Toward the end of his life he was living in "squalid" poverty, and "more than a little mad." Then, Dublin remarked on his eccentricities more. These included not eating meat, pacifism, and a love for cats. The pacifism might be tossed over when it clashed with the cats. A missing cat, on June 15, 1872, prompted Irwin to place this ad in a Dublin newspaper:
Robbery! One Pound Reward. Stolen from the back drawing room at No. 1 Portland Street, North Circular Road, Dublin, between the hours of one and three o'clock, of Saturday 15 June 1872. A Large Dark Gray and Black Male Cat, the property of Mr. Thomas C. Irwin. This poor animal who answers to the name of Ton, and is lame in the left fore paw and weak in the left eye, can be of no value to anyone but Mr. Irwin, who had him for five years before he lost him through the cruel and desperate act of a miscreant. One pound will be given by me to whoever restores the animal uninjured, and at once, to above address, or who affords authentic information as to the party who entered Mr. Irwin's room and committed the robbery.
Here is something Irwin wrote, excerpted, from "Hours I Remember Lonely and Lovely to Me"

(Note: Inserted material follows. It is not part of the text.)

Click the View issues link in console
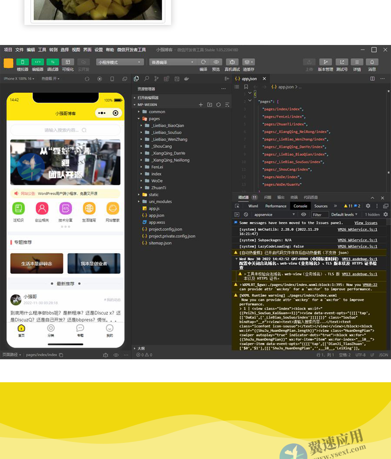391x459 pixels. tap(366, 223)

Hours I remember lonely and lovely to me,
Living a life as simple as sunlight or tree
When with some beautiful white cloud in love I would be
Or grasses amiably waving in the warm wind of the sea....

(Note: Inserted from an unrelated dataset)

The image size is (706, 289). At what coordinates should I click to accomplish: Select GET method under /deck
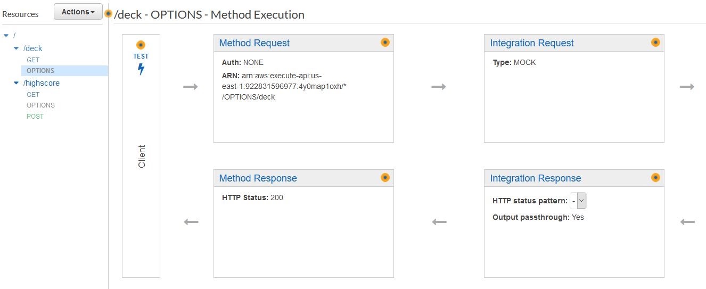(x=33, y=60)
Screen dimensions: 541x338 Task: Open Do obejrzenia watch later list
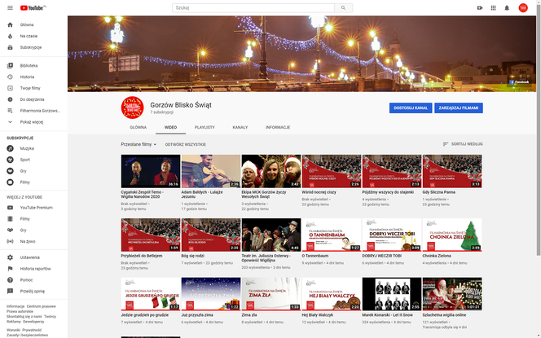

Perhaps the above is tranquility recollected in turmoil? I am not sure when those lines were written but in 1881 Irwin was back in the papers asking for the return of "...two grey brindled striped Cats, male and female...stolen...[from No. 41 Stephens Green.]

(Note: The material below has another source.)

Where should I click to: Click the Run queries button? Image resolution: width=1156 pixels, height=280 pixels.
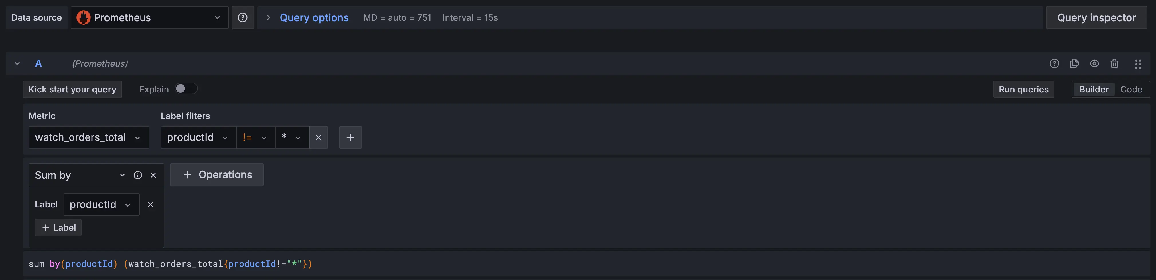1023,89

Irwin died in Rathmines, in the Dublin spring of 1892. Thomas C. Irwin should be remembered too for writing this:
Around the stalk of the hollyhock
The yellow, long, thin-waisted wasp,
Emitting sounds, now like a lisp
In the dry glare, now like a rasp,
Climbed slowlily with stealthy clasp,
And vicious, intermittent hum;
Nosed awhile each sickly bloom
Withered round the edges crisp -
Then head-long vanishing grew dumb...
According to Taylor, Irwin's six volumes of poetry, the last published in 1889, do not include many poems in obscure Irish magazines, uncollected and forgotten.